RUSH CITY, Minn. - A army veteran of two tours in Afghanistan has again picked up a weapon on behalf of freedom.

On Thursday Jason Galvin took shots from a .22 caliber rifle to free an eagle that had become tangled in a rope, hanging upside down from a tree 75 feet off the ground.

“It was very windy and I was just waiting for the right shot,” said Galvin who spent 90 minutes firing roughly 150 shots while mowing down three branches, and finally the rope, holding up the eagle.

Other branches on the white pine and the underbrush below helped break the eagle’s fall. The bird is now recovering at the University of Minnesota Raptor Center.

“It was a good weekend for it to happen,” Galvin said. “Fourth of July, you know, that’s our bird. I can’t let it sit there.”

Galvin was on a bait run in his pickup, when he spotted the bird above a gravel road about a mile from his family's cabin, upside down and struggling. By then the eagle had already been hanging more than two days, as neighbors called the Minnesota DNR and the Rush City police and fire departments, only to be told there was nothing the agencies could do.

Galvin's wife Jackie began making calls too, with similar results. "They just couldn’t get up there high enough and they just unfortunately deemed this was going to be a loss."

"Right then I thought, 'Man, that just doesn’t look good.'" Jason Galvin said.

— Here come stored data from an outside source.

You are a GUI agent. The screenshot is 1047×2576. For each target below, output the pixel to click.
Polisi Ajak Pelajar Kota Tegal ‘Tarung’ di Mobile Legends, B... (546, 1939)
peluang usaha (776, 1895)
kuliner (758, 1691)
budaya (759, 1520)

As he assessed the situation Galvin joked that he might have to shoot the eagle down. His wife responded in a more serious tone. "Yup, that's what you're going to do."

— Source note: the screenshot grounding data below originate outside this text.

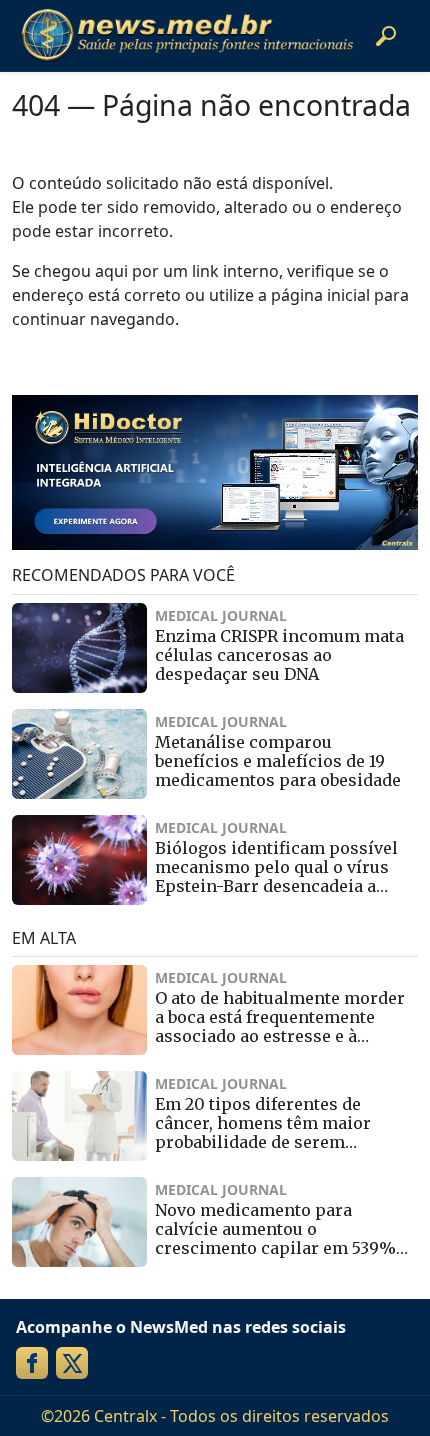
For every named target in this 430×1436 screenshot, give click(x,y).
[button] (386, 36)
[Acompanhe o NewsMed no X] (72, 1363)
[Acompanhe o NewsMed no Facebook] (32, 1363)
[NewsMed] (187, 35)
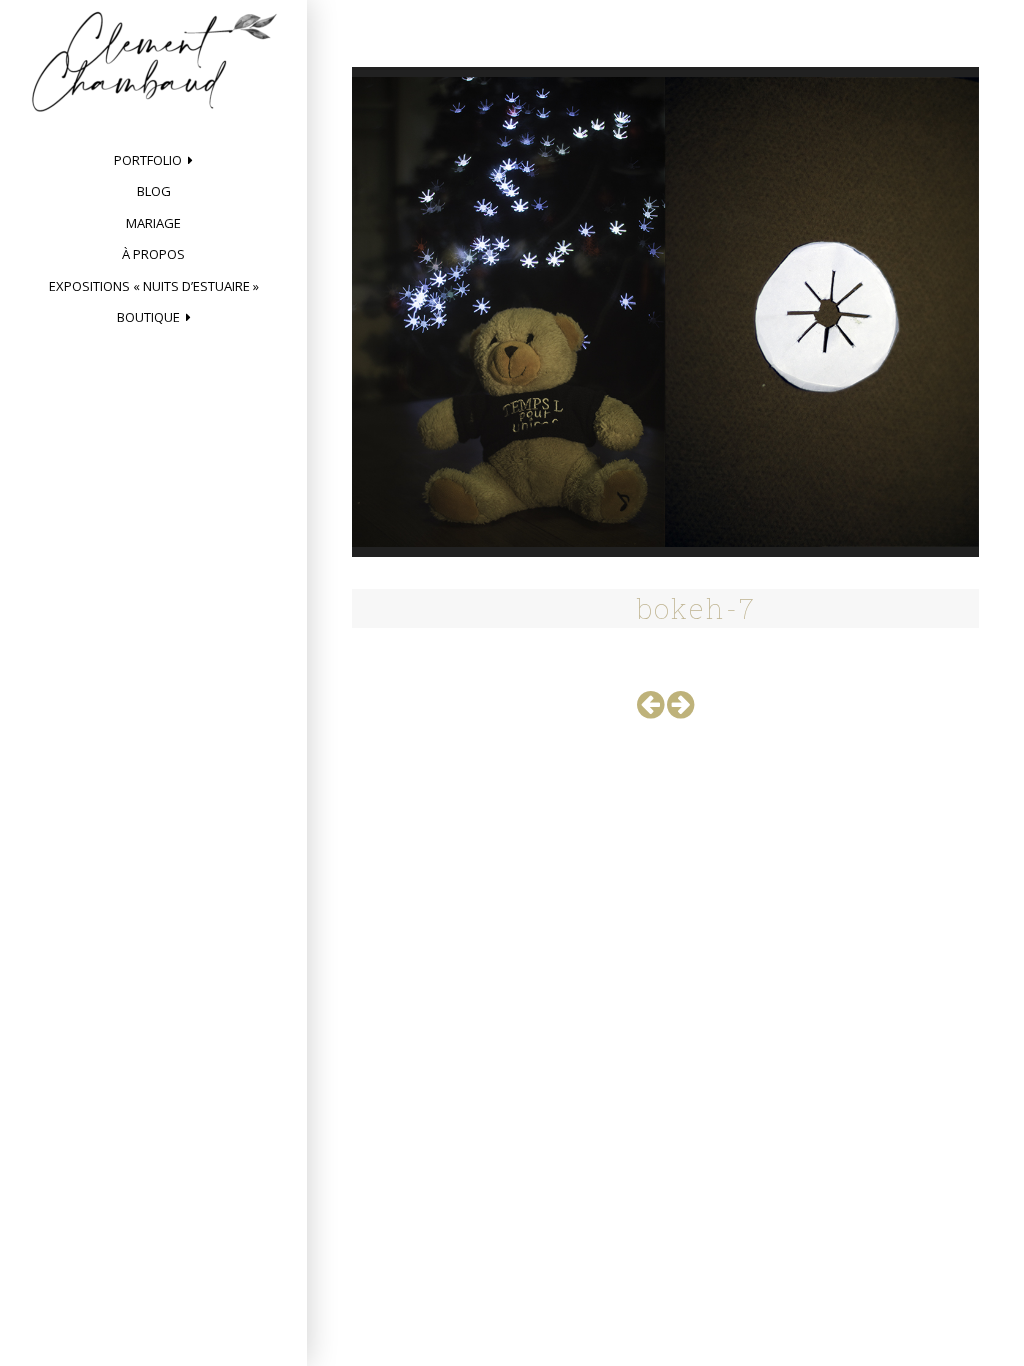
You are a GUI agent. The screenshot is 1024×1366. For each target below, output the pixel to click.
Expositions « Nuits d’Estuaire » (154, 286)
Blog (154, 191)
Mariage (153, 223)
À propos (153, 254)
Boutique (148, 317)
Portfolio (148, 160)
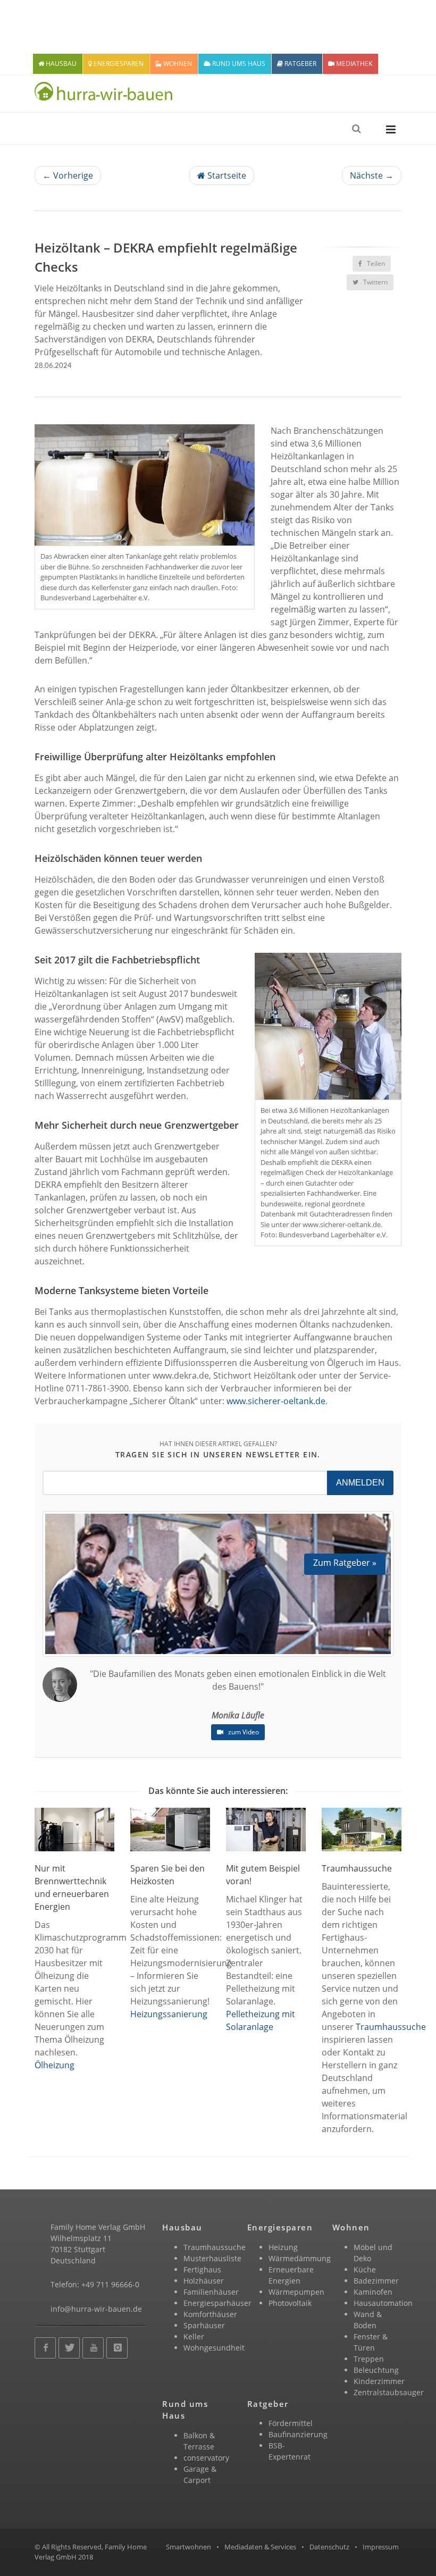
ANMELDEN (360, 1482)
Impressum (381, 2547)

Before pulling the trigger, Jason Galvin cleared his idea with Phil Mohs, a conservation officer with the Minnesota Department of Natural Resources.

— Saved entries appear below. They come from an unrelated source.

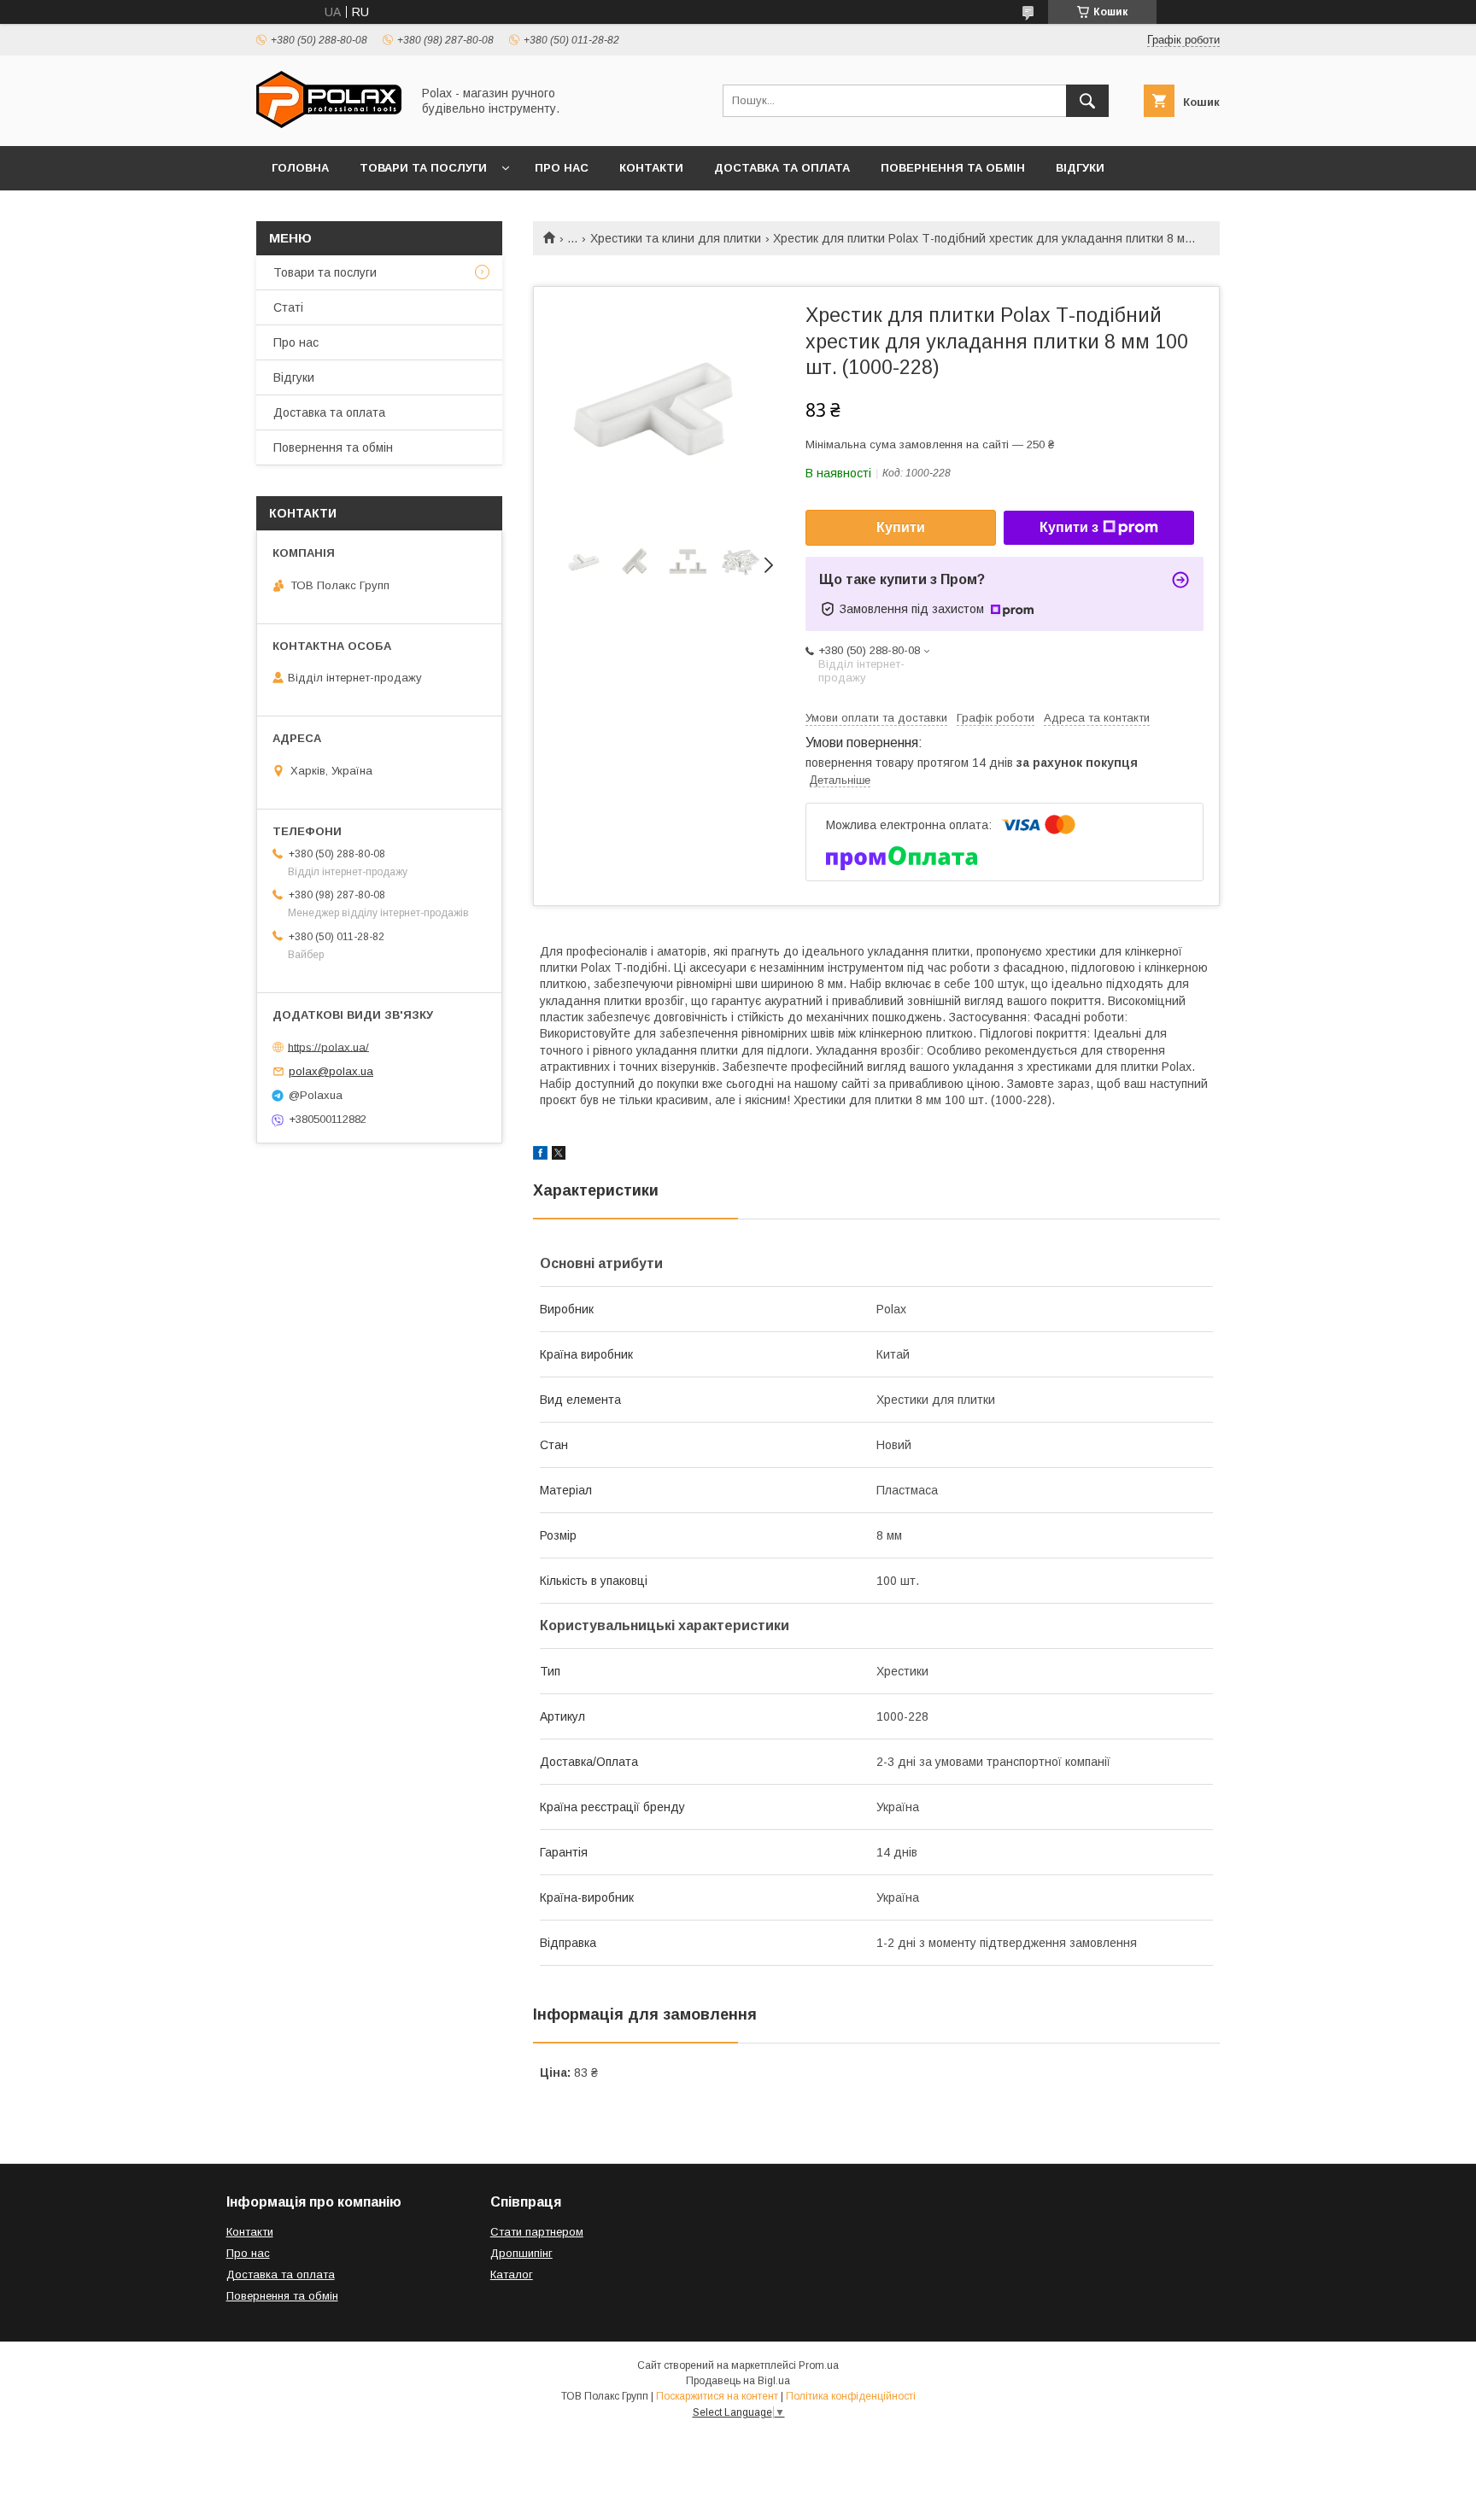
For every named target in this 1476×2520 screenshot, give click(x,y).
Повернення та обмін (953, 167)
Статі (288, 307)
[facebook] (540, 1155)
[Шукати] (1087, 101)
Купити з (1069, 527)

"He told me he was a veteran in the service and he wouldn’t do it if he couldn’t do it safely," said Mohs, who gave Galvin the go-ahead to start shooting, already having concluded the eagle would die in the tree if left alone.

Mohs watched Galvin's progress through a pair of binoculars. "I was like, wow, he’s an excellent shot."

Each time he fired, Galvin said he could see through the rifle scope the eagle staring back at him. "It was slow precise shots. When it was perfect, I’d take the shot and then I’d wait, take the other shot." .

Once the rope was severed and the bird had safely fallen, Mohs placed it in a kennel and started the drive to the Raptor Center. "It rode in the front seat with me and the whole time his head was up and he was alert. It looked good considering it had been hanging there for two days," the conservation officer said.

As of Friday evening, a raptor center veterinarian said the eagle was eating and drinking, while its long-term prognosis was still being assessed.

The Galvins and the their neighbors have started calling the bird "Freedom" and hope it will eventually be released in the area it was rescued.

Jason Galvin said the eagle's rescue was an emotional experience. "There was a lot of tears," he said. "When it finally came down, it was breathtaking. It was a beautiful moment."